* _Problem details_: Each line of the listing where "Switch" appears should be reported.

* _Supplied data_:
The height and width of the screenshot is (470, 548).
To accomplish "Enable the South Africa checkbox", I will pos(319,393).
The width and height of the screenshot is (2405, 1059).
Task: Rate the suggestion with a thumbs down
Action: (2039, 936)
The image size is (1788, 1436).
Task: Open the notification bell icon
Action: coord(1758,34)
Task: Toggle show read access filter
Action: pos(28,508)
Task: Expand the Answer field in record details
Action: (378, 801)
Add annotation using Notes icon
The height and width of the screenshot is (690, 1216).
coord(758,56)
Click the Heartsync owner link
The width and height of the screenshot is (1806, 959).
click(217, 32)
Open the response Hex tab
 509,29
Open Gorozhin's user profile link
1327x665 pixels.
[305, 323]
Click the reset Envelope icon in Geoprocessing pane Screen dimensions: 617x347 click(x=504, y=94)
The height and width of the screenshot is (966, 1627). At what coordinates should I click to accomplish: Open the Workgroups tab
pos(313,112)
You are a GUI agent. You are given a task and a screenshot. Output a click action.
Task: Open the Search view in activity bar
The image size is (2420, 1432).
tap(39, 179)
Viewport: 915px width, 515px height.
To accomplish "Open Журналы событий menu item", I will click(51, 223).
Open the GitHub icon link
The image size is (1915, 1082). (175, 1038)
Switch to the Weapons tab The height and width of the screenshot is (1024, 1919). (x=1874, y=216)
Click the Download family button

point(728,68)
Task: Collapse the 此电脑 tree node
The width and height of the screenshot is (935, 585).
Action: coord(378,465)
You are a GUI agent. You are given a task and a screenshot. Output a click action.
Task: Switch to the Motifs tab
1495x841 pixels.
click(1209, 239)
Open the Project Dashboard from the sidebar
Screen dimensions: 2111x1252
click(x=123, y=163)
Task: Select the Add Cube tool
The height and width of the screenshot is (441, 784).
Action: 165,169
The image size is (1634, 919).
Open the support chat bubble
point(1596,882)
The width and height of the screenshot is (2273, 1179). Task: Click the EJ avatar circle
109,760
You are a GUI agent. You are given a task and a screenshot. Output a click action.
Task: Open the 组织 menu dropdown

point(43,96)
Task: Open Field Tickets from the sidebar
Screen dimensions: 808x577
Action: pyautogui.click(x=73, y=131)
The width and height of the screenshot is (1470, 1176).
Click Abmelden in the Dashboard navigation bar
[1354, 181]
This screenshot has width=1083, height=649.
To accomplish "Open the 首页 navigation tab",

* _Written solution_:
Switch to the Weapons tab The height and width of the screenshot is (1024, 1919). (x=1874, y=216)
Task: Switch to the Motifs tab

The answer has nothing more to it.